Cloud PBX vs on-premise: the real decision
Choosing between a cloud PBX and an on-premise phone system is usually framed as a cost question. It's really a question about risk, agility and uptime — and once you frame it that way, the decision gets a lot clearer.

The two models
An on-premise PBX is hardware you buy and run yourself: a box (or rack) in a comms room, configured by specialists, maintained on a contract, and replaced every few years. You own it outright — and you own everything that goes with owning it.
A cloud PBX is the same capability delivered as a service. The platform runs in resilient data centres; you subscribe per user per month; and the provider handles maintenance, upgrades and uptime. You consume the phone system the way you consume electricity rather than buying and running the generator.
It's a CAPEX vs OPEX decision
Underneath, this is the CAPEX-versus-OPEX choice that's reshaped the whole technology market. An on-premise system is a capital purchase: a large upfront outlay for something you own and depreciate. A cloud PBX is an operating expense: a predictable monthly cost for continued use.

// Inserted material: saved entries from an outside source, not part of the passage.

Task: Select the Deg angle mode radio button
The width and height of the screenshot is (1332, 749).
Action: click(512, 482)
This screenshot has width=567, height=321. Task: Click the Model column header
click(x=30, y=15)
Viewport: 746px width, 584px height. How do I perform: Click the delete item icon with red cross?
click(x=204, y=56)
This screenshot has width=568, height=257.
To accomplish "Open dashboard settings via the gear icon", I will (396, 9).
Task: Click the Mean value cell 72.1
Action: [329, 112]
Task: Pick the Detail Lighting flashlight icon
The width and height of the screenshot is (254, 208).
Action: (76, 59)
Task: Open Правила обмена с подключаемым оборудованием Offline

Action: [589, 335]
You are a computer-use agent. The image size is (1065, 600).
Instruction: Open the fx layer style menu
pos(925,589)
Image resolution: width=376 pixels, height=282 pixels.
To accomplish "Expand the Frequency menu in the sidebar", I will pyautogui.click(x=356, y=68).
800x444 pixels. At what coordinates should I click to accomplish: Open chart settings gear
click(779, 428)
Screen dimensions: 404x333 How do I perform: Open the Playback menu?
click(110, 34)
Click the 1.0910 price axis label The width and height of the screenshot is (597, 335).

The market has decisively picked a side. Research by Deloitte Insights found 81% of business decision-makers reporting increased use of OPEX, rising toward 87% — driven by a simple realisation: technology moves so fast that a system bought outright is often superseded within a year, so a large upfront investment starts depreciating almost immediately.
Where cloud pulls ahead
Cost is only the entry point. The bigger advantages of a cloud PBX are operational — the things an on-premise box makes slow or expensive.
- Scalability — add or remove seats month to month, instead of buying hardware capacity ahead of need
- Always current — the provider ships features and security updates continuously; no forklift upgrade every few years
- Uptime — resilient data centres and built-in failover, rather than a single box in one building
- Anywhere access — desk, browser, mobile and eSIM on one system, ideal for hybrid and multi-site teams
- Lower IT burden — no on-site maintenance, patching or end-of-life replacement to manage
- Predictable billing — one per-user line finance can forecast, not surprise capital projects
When on-premise still makes a case
On-premise isn't dead, and it's fair to acknowledge where it still appeals: organisations with very specific data-residency rules, heavy existing investment they're not ready to write off, or sites with genuinely unreliable connectivity may keep hardware on site for a while longer.
But even those cases are shrinking. Cloud platforms now offer regional data residency, strong encryption and resilient routing, and connectivity has improved almost everywhere. The honest position is that on-premise is increasingly a transition state, not a destination.
Migration without disruption
The fear that keeps businesses on ageing hardware is the switch itself. A managed migration removes most of that risk: existing numbers are ported so customers notice nothing, users move across in phases, and the old and new systems can run in parallel during cutover.
Because there's no hardware to install at each desk, rollout is measured in days, not months — staff sign in on the device they already have, and the value starts the day the platform is switched on rather than after a long capital project.
Making the call
Frame the decision around risk and agility, not just the sticker price. An on-premise system locks capital into depreciating hardware and ties the business to a multi-year upgrade cycle. A cloud PBX converts that into a predictable monthly cost, keeps the platform current automatically, and scales with the business.
For most organisations the conclusion is the same one the wider market has already reached: communications belong in the cloud, bought as a service, so the system stays modern for as long as it's used.
Key takeaways
- On-premise means owning and running hardware; cloud PBX means subscribing to the capability.
- It's fundamentally a CAPEX vs OPEX choice — and 81%+ of decision-makers are choosing OPEX.
- Cloud wins on scalability, uptime, always-current software and lower IT burden.
- Managed migration with number porting makes the switch a matter of days, not months.